» **Extracted data**:
# # # # # # #
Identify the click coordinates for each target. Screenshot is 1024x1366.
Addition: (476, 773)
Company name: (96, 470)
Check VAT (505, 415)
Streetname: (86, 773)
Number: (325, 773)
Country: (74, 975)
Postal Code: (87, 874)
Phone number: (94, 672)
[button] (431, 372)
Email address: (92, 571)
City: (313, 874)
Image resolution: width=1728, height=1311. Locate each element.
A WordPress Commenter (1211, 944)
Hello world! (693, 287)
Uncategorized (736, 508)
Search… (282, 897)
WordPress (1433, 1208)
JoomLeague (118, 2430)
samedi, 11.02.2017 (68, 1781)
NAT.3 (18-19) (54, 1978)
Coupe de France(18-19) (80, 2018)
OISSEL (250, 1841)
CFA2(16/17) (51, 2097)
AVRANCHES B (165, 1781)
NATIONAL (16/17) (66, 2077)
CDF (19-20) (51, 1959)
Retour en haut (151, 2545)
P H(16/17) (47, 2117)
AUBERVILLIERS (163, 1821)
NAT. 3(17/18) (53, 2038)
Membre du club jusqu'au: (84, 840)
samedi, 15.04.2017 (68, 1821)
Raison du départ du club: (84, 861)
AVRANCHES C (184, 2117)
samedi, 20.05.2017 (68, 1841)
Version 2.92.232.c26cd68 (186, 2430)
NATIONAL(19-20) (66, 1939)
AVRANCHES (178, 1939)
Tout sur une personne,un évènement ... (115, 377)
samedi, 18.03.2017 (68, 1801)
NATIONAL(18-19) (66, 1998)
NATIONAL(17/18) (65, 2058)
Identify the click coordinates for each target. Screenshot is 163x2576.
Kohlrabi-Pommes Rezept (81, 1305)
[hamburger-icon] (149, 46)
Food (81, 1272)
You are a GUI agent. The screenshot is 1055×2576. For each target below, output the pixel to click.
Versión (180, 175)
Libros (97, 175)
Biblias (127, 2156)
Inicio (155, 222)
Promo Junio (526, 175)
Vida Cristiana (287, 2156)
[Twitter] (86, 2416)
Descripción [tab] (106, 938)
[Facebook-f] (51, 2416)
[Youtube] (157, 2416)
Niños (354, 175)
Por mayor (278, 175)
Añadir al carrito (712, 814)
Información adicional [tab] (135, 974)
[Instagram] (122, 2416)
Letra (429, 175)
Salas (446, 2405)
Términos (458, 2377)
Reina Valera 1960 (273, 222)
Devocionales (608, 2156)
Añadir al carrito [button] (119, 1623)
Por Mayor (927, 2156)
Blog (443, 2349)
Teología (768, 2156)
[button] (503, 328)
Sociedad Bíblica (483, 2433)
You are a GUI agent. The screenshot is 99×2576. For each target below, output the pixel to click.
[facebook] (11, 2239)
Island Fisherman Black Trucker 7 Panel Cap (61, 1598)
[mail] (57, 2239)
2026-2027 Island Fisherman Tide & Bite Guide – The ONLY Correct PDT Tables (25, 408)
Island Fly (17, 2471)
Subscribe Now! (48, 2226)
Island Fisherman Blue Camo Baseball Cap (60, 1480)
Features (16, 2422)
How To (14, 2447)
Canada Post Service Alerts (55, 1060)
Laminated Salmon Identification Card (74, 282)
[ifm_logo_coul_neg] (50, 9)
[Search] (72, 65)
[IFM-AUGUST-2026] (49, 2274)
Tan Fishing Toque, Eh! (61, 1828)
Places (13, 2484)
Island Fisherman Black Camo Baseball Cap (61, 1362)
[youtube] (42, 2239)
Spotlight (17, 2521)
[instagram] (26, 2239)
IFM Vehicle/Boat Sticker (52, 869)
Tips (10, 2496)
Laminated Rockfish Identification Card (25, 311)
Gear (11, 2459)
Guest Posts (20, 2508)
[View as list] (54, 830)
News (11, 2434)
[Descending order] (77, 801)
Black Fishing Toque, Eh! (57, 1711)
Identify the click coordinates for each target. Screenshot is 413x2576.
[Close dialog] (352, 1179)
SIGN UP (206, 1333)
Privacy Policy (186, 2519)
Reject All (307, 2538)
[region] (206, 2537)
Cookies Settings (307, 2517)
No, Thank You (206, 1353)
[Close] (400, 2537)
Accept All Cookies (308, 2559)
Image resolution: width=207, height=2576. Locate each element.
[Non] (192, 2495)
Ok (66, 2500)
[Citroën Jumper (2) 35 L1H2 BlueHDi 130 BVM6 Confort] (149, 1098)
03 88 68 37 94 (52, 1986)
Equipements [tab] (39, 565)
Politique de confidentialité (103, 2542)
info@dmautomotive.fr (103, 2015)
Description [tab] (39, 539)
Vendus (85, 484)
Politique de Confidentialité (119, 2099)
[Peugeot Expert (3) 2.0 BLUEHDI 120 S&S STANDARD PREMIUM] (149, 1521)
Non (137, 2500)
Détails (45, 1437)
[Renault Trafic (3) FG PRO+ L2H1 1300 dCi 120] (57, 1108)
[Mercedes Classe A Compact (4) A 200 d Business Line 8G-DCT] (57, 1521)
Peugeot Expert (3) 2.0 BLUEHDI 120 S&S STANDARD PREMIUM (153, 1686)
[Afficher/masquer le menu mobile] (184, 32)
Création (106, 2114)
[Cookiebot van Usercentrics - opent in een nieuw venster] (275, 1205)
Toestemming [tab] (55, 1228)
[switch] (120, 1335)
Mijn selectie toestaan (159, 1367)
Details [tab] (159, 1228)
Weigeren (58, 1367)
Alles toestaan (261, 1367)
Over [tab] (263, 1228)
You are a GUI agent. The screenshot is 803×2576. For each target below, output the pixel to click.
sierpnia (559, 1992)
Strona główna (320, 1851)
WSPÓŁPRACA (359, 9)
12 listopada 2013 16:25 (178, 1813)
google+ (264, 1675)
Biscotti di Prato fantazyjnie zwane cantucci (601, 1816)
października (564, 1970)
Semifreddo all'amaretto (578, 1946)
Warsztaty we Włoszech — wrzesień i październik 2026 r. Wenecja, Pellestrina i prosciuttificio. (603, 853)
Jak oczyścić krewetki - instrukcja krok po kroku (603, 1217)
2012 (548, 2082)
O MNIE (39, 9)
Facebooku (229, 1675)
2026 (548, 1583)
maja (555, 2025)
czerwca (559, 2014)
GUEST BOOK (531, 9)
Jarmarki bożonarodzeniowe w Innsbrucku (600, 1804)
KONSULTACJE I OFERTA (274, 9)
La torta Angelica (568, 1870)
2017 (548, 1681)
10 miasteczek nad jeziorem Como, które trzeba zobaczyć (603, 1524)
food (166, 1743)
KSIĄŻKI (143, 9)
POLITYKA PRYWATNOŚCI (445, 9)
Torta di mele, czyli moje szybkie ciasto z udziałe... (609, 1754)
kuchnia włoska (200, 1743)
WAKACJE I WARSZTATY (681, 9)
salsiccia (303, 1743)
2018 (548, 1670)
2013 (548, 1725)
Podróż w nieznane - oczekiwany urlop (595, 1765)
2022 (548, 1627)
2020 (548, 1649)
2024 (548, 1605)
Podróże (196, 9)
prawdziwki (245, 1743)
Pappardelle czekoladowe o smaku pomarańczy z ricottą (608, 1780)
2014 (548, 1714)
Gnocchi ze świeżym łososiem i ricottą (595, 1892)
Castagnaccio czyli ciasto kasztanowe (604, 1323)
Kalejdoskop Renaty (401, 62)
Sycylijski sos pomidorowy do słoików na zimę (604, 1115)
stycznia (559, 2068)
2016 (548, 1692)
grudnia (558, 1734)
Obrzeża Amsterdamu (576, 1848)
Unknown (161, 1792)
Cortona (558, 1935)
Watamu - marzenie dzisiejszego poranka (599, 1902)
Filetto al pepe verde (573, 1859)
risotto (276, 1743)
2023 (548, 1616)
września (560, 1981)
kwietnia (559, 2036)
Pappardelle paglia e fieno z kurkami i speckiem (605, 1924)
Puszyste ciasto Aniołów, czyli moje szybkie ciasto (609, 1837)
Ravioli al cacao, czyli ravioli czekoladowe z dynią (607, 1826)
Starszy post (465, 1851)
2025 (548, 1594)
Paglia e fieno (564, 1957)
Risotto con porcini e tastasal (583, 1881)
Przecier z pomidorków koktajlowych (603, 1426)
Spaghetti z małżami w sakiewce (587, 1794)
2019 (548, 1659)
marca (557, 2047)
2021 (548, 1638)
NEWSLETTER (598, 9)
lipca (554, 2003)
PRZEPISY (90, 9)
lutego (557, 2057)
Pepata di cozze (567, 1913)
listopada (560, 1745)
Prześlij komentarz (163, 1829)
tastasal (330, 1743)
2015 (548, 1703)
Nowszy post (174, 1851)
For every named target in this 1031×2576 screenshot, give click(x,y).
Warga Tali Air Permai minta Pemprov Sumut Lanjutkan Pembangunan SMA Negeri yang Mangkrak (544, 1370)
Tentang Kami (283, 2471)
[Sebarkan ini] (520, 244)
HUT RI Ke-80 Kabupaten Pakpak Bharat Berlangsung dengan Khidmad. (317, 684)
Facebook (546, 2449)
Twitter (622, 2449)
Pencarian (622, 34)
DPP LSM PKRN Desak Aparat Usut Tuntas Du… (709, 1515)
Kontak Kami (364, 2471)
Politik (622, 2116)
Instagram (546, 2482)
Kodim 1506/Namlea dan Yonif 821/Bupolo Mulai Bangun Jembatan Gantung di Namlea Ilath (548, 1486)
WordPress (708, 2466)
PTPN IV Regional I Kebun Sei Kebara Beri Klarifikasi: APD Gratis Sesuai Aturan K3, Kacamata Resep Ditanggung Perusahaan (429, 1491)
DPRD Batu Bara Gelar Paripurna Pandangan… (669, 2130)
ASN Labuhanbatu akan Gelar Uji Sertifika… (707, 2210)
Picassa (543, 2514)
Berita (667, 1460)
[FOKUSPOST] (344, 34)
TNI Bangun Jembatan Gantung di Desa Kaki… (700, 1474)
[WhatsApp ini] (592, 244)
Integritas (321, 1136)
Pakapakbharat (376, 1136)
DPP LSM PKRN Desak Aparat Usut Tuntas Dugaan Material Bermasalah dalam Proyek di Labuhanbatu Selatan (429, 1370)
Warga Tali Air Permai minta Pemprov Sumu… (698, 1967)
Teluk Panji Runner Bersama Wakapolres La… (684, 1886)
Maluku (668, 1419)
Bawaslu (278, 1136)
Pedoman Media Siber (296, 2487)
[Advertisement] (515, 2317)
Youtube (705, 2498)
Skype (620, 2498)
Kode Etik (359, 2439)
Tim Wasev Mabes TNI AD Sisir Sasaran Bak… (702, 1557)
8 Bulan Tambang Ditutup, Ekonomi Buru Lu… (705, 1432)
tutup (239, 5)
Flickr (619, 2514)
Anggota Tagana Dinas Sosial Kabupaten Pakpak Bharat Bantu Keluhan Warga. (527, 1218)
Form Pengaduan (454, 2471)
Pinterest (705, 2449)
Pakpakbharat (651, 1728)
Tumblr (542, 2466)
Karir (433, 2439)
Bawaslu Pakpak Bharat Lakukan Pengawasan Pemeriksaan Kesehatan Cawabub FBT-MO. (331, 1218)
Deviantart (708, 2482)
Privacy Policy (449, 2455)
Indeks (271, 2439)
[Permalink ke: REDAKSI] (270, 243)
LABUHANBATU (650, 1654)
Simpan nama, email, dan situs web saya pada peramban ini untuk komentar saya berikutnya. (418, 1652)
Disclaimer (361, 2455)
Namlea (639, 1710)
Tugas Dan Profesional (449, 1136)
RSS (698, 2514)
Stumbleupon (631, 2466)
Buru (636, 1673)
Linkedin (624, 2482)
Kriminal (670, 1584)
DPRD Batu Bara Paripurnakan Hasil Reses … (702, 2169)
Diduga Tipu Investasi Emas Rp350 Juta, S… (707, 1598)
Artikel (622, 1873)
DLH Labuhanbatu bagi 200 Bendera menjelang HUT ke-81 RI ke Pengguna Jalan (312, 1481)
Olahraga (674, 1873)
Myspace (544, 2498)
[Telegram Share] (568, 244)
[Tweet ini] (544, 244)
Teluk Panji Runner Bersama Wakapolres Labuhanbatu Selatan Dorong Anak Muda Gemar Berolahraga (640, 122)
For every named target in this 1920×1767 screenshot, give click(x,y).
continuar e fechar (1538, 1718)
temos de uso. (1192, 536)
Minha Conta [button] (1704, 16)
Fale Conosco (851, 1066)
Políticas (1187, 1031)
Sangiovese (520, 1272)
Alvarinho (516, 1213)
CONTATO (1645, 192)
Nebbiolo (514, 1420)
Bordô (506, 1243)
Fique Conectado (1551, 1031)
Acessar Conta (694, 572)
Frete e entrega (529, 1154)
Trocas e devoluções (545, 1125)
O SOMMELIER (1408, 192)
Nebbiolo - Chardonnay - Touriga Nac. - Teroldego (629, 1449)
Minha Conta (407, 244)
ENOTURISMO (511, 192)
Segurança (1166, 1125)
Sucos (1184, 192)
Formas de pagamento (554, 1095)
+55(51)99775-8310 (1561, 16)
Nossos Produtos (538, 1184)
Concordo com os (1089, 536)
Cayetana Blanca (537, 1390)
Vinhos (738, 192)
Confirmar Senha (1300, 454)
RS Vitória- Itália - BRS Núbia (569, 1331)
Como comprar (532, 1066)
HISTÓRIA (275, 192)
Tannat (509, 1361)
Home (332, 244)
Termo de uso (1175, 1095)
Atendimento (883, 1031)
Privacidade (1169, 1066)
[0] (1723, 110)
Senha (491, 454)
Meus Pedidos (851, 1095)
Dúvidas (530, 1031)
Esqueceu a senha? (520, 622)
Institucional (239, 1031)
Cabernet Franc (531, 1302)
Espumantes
# # # # # # #
» **Action item**:
Your reply is to repeat, unchanged, the lines above running from the one with "Guest Posts (20, 2508)" up to and including the one with "Vendus (85, 484)".

» **Written answer**:
Guest Posts (20, 2508)
[View as list] (54, 830)
News (11, 2434)
[Descending order] (77, 801)
Black Fishing Toque, Eh! (57, 1711)
Identify the click coordinates for each target. Screenshot is 413x2576.
[Close dialog] (352, 1179)
SIGN UP (206, 1333)
Privacy Policy (186, 2519)
Reject All (307, 2538)
[region] (206, 2537)
Cookies Settings (307, 2517)
No, Thank You (206, 1353)
[Close] (400, 2537)
Accept All Cookies (308, 2559)
Image resolution: width=207, height=2576. Locate each element.
[Non] (192, 2495)
Ok (66, 2500)
[Citroën Jumper (2) 35 L1H2 BlueHDi 130 BVM6 Confort] (149, 1098)
03 88 68 37 94 (52, 1986)
Equipements [tab] (39, 565)
Politique de confidentialité (103, 2542)
info@dmautomotive.fr (103, 2015)
Description [tab] (39, 539)
Vendus (85, 484)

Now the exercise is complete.